*Data in this exercise*
_ _ _ _

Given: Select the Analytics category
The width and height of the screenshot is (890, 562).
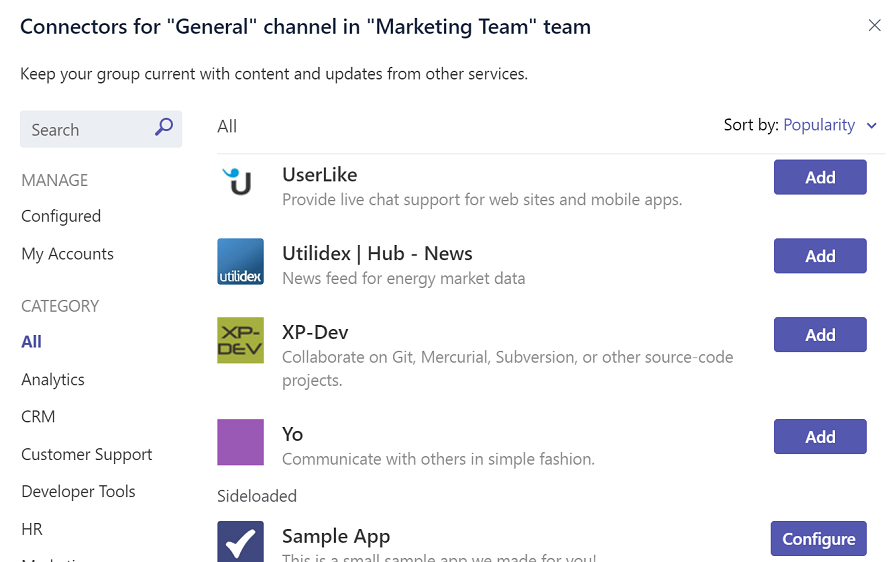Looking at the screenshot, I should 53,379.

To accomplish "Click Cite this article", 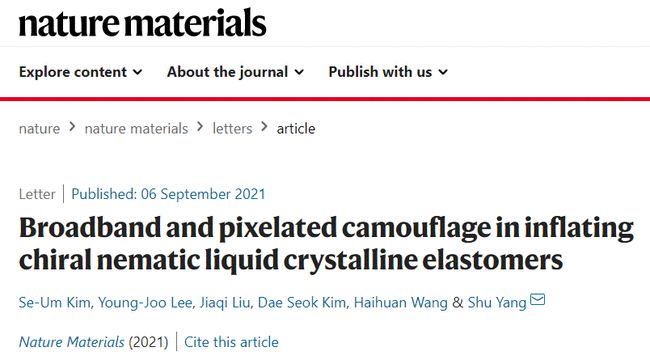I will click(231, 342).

_ _ _ _

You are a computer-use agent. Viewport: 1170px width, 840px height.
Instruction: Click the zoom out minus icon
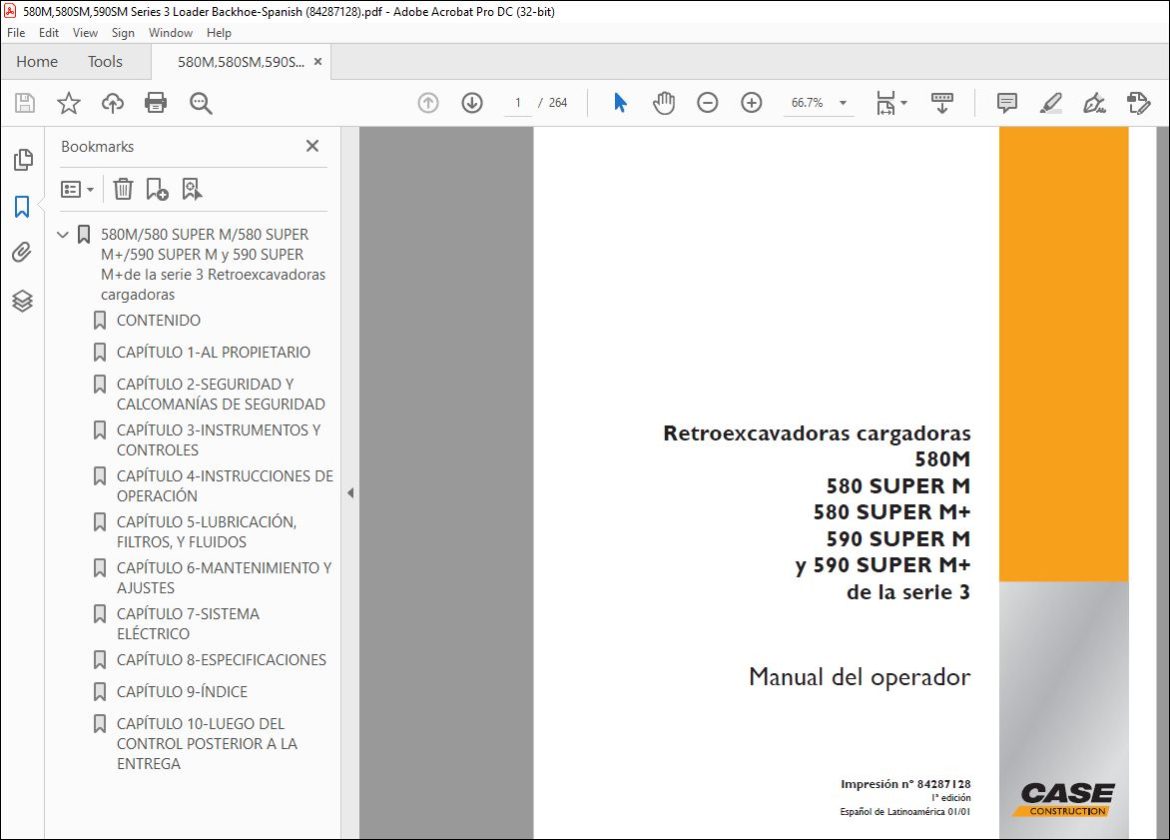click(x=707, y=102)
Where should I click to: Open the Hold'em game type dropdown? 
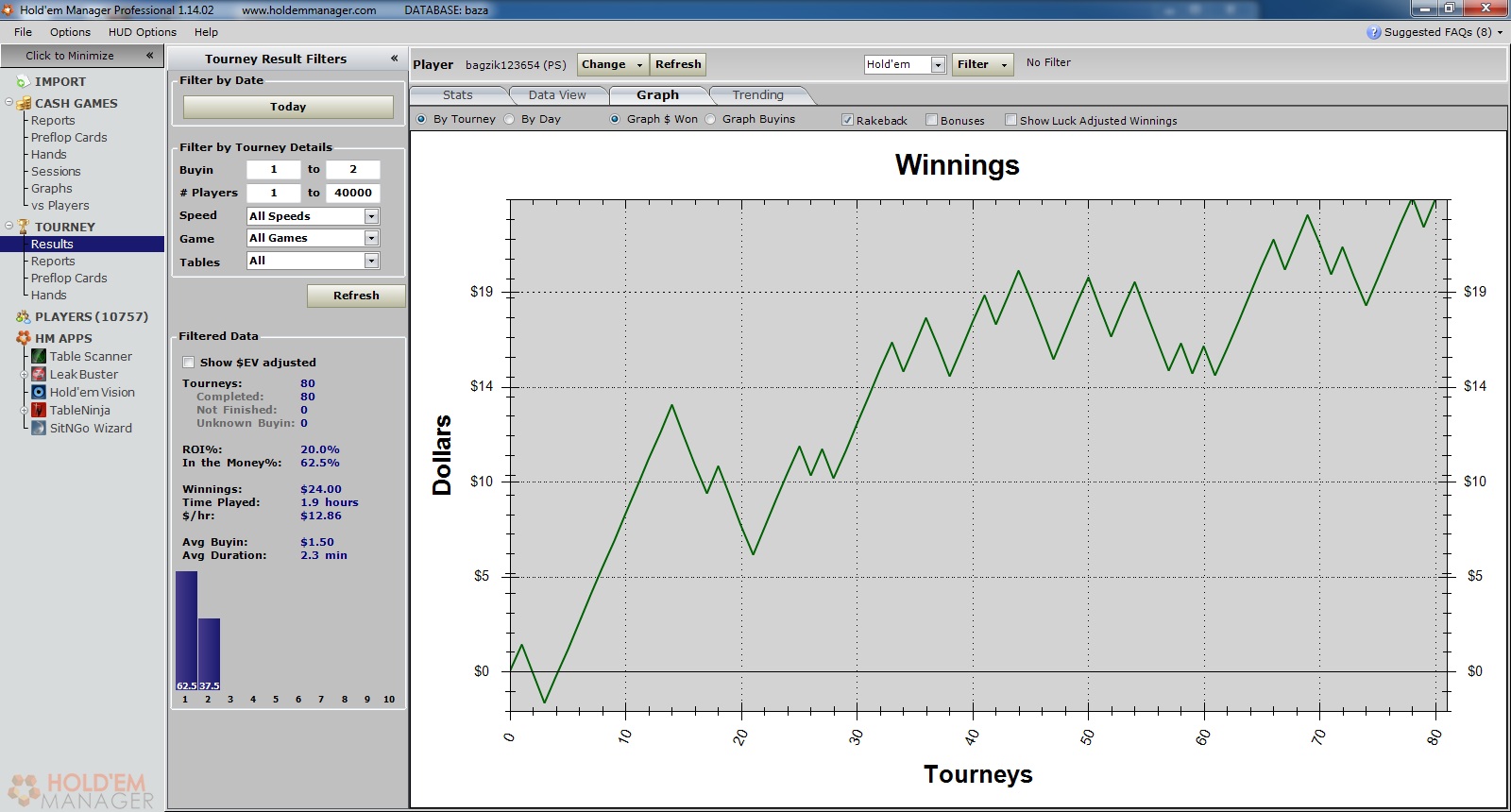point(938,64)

_ _ _ _

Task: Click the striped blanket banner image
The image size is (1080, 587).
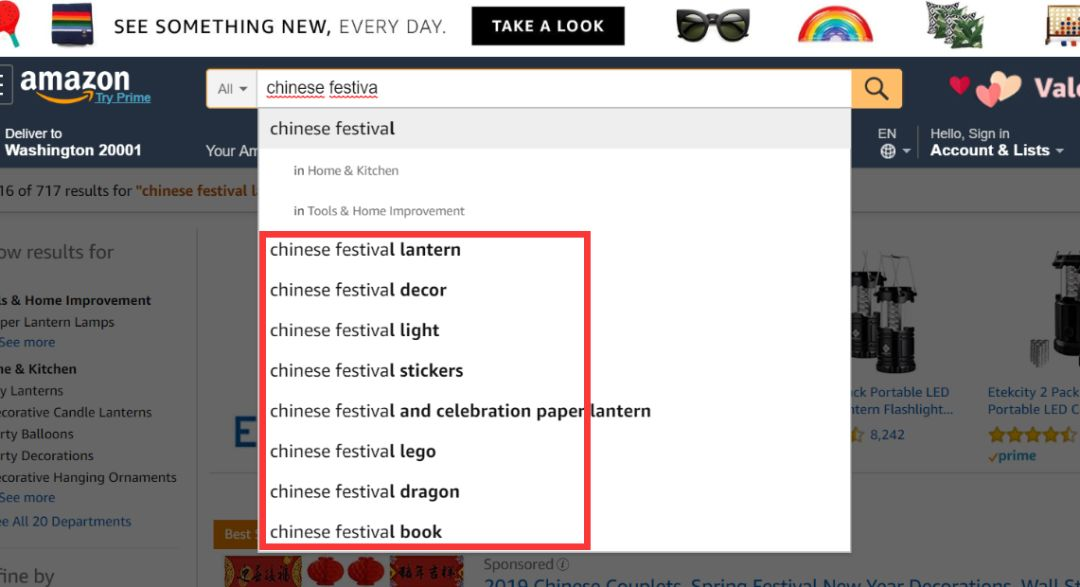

_ _ _ _

*Task*
Within the listing above, work out the number of lines that hold "image", and give that number alone.

*Completed exercise*
2